**Source text:**
Minerals 2019, 9(3), 164; https://doi.org/10.3390/min9030164
Received: 11 February 2019 / Revised: 1 March 2019 / Accepted: 4 March 2019 / Published: 8 March 2019
(This article belongs to the Special Issue Mineralogy and Geochemistry of Gems)

Abstract

Andradite, variety demantoid, is a rare gem mineral. We describe gem-quality garnet crystals from serpentinized harzburgites from Dobšiná, Slovakia which were faceted. Both the andradite samples were transparent, with a vitreous luster and a vivid green color. They were isotropic with refractive indices >1.81. The measured density ranged from 3.82 to 3.84 g·cm−3. Andradite var. demantoid appeared red under Chelsea filter observation. Both samples contained fibrous crystalline inclusions with the typical “horsetail” arrangement. The studied garnet had a strong Fe3+ dominant andradite composition with 1.72–1.85 apfu Fe3+, Cr3+ up to 0.15 apfu, Al3+ 0.03 to 0.04 apfu, V3+ up to 0.006 apfu substituted for Fe3+, Mn2+ up to 0.002 apfu, and Mg up to 0.04 apfu substituted for Ca. Raman spectrum of garnet showed three spectral regions containing relatively strong bands: I—352–371 cm−1, II—816–874 cm−1, and III—493–516 cm−1. The optical absorption spectrum as characterized by an intense band at 438 nm and two broad bands at 587 and 623 nm and last one at 861 nm, which were assigned to Fe3+ and Cr3+. Transmission was observed in the ultraviolet spectral region (<390 nm), near the infrared region (700–800 nm), and around 530 nm in the green region of visible light, resulting in the garnet’s green color.

**Data excerpt:**
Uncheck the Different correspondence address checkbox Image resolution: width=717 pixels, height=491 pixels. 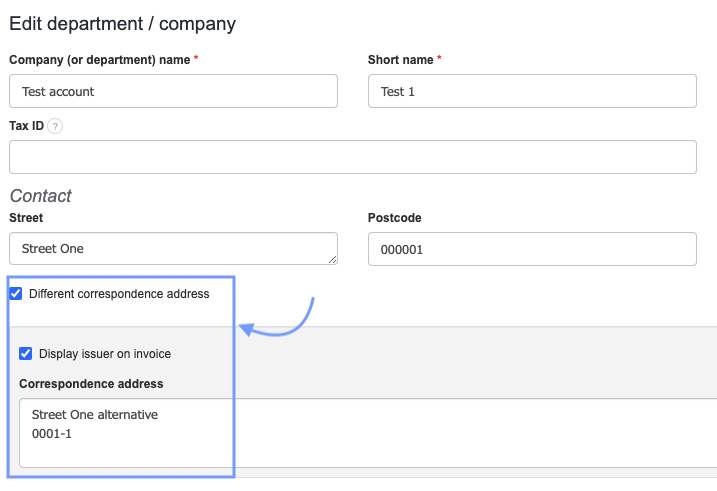coord(16,294)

**Task brief:** Reproduce the part of the garnet abstract starting with "Minerals 2019, 9(3), 164;" and going on through "Geochemistry of Gems)". The material has nothing to do with the garnet abstract.

**The solution:**
Minerals 2019, 9(3), 164; https://doi.org/10.3390/min9030164
Received: 11 February 2019 / Revised: 1 March 2019 / Accepted: 4 March 2019 / Published: 8 March 2019
(This article belongs to the Special Issue Mineralogy and Geochemistry of Gems)